Selasa, 18 Maret 2025

Puasa dalam Ajaran ONG

 Puasa dalam Ajaran ONG

Puasa dalam ajaran ONG bukan hanya tentang menahan lapar dan haus, tetapi lebih dalam lagi: mengolah kesadaran dan memahami mekanisme tubuh serta getaran semesta.

Kenapa Puasa dalam Ajaran ONG?

  1. Menurunkan Gangguan Pikiran

    • Saat tubuh tidak sibuk mencerna makanan, energi bisa dialihkan ke kesadaran.
    • Ini memperkuat pengamatan terhadap gelombang dan getaran yang lebih halus.
  2. Menekan Naluri Bertahan Hidup

    • Dalam samadi, tantangan utama adalah naluri bertahan hidup.
    • Dengan puasa, kita melatih tubuh dan pikiran untuk tidak selalu mengikuti dorongan naluriah.
    • Ini membantu seseorang lebih memahami apa yang dikendalikan oleh ONG dan apa yang hanya reaksi biologis tubuh.
  3. Meningkatkan Kepekaan terhadap Ruang Waktu

    • Setelah beberapa waktu berpuasa, persepsi waktu berubah.
    • Dalam kondisi ini, seseorang bisa lebih menyadari bagaimana ruang waktu dalam tubuh bekerja, termasuk bagaimana ONG mengalir di dalamnya.
  4. Mengurangi Keterikatan pada Rasa dan Keinginan

    • ONG tidak terikat pada satu bentuk keinginan.
    • Dengan puasa, kita belajar membiarkan keinginan muncul tanpa harus selalu menuruti.
    • Ini mengurangi ketergantungan pada kenyamanan fisik dan membantu memahami batasan “aku”.
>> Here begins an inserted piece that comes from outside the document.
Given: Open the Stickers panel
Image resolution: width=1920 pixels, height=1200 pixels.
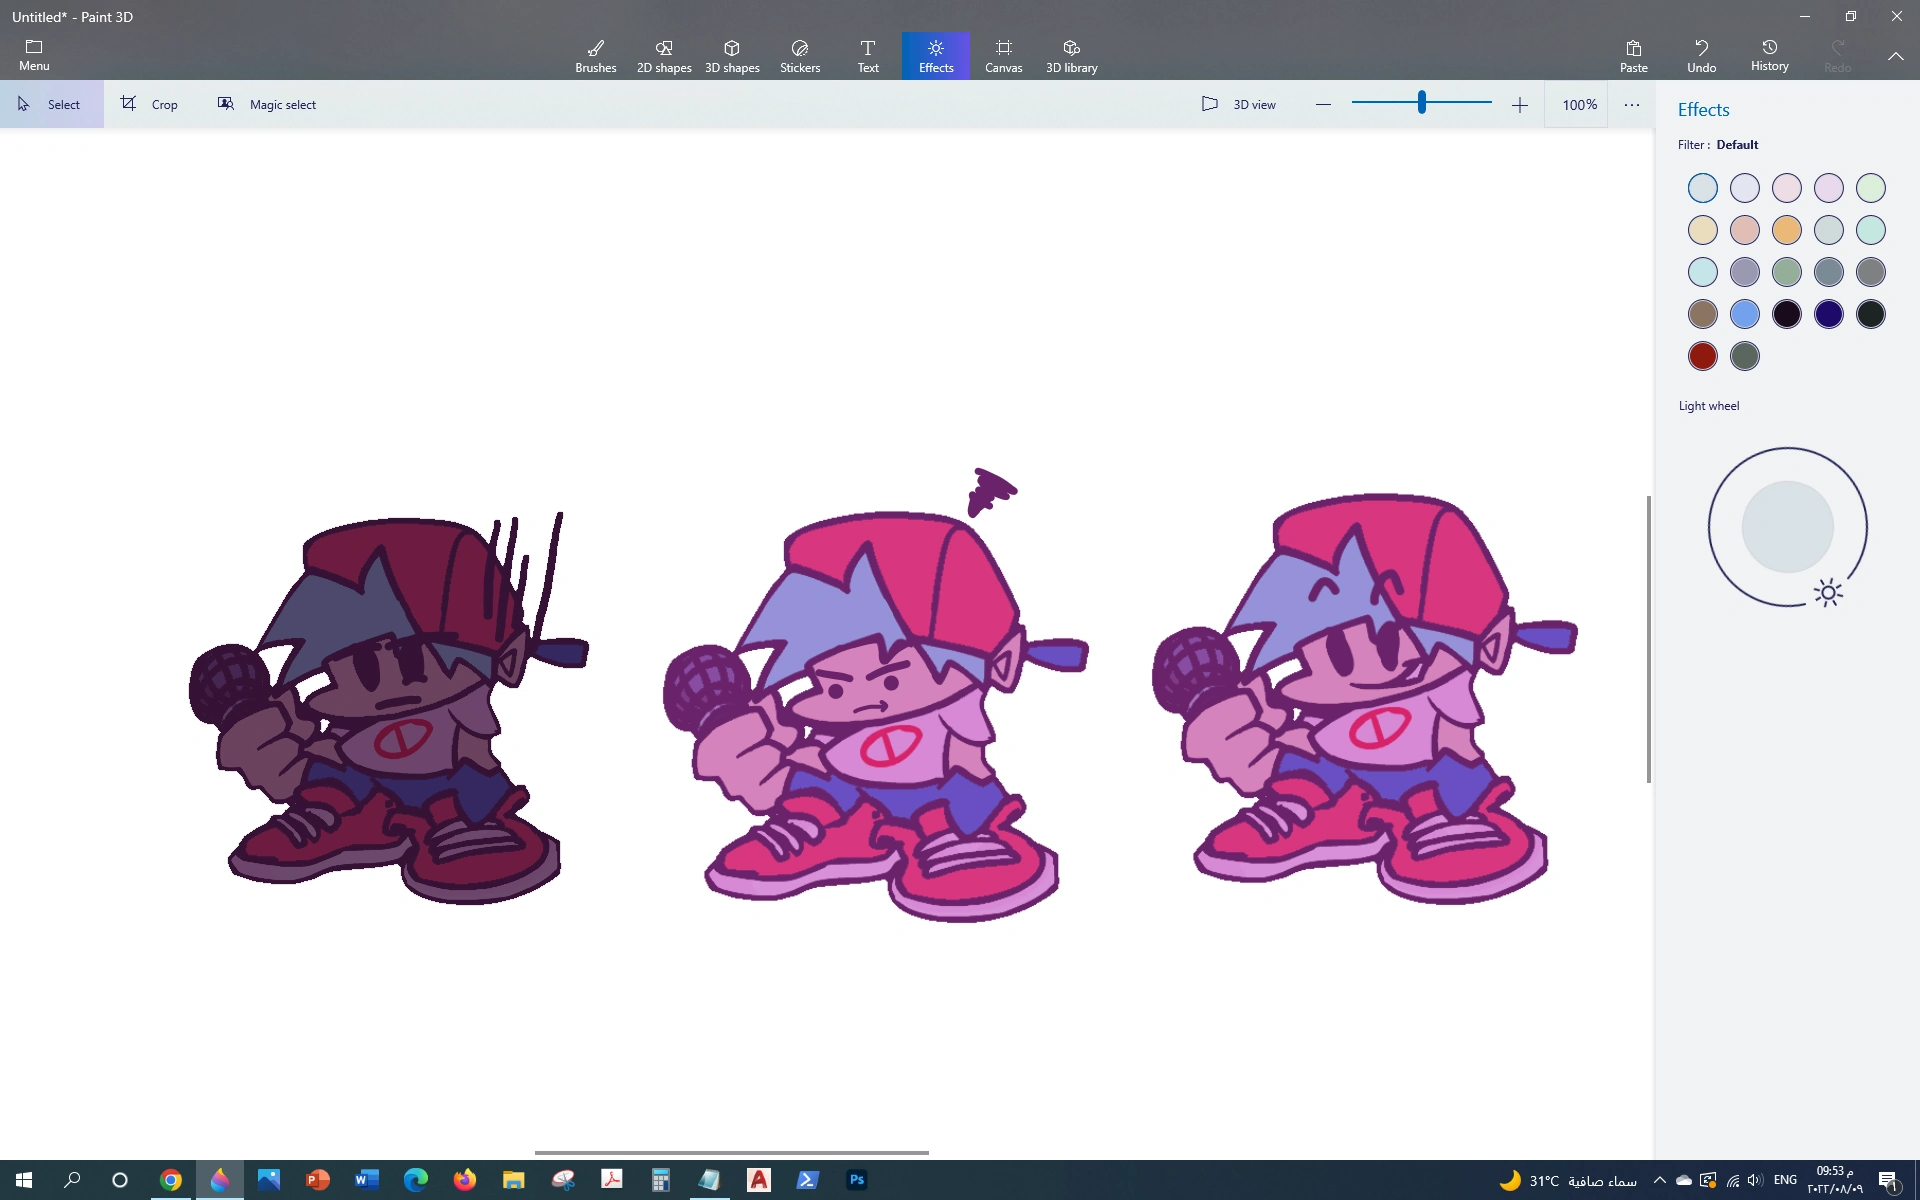Looking at the screenshot, I should click(800, 56).
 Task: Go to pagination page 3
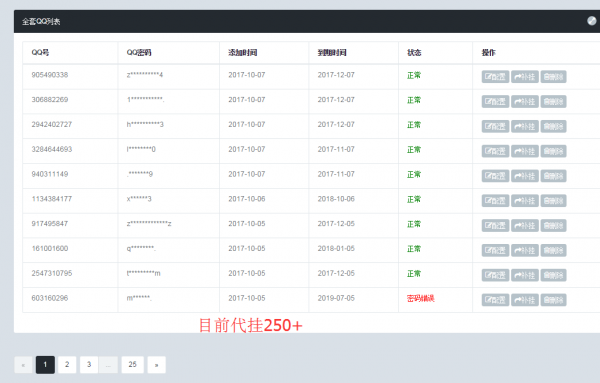[89, 365]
Dampak Positif Puasa dalam Ajaran ONG

Kesadaran Lebih Jernih → Pikiran tidak berat oleh pengaruh makanan.
Lebih Peka terhadap Getaran ONG → Karena gangguan fisik berkurang.
Meningkatkan Kendali atas Diri Sendiri → Tidak mudah dikendalikan nafsu dan keinginan.
Membantu Pemahaman tentang Ruang Waktu → Waktu terasa berbeda, yang bisa membuka pemahaman lebih dalam tentang keberadaan.


Dampak Negatif jika Tidak Seimbang

Jika tidak paham tubuh, bisa melemahkan fisik → Puasa harus sesuai kapasitas tubuh, bukan sekadar menahan diri tanpa keseimbangan.
Bisa memicu ego spiritual → Merasa lebih tinggi dari orang lain karena mampu berpuasa lebih lama.
Jika tidak diimbangi samadi, hanya menjadi siksaan fisik → Puasa bukan sekadar menahan lapar, tapi harus disertai kesadaran yang benar.


Kesimpulan

Dalam ajaran ONG, puasa bukan kewajiban, tetapi alat untuk menyelaraskan kesadaran dengan getaran semesta. Puasa bukan tujuan, tapi sarana untuk memahami bagaimana ONG bekerja dalam tubuh dan pikiran.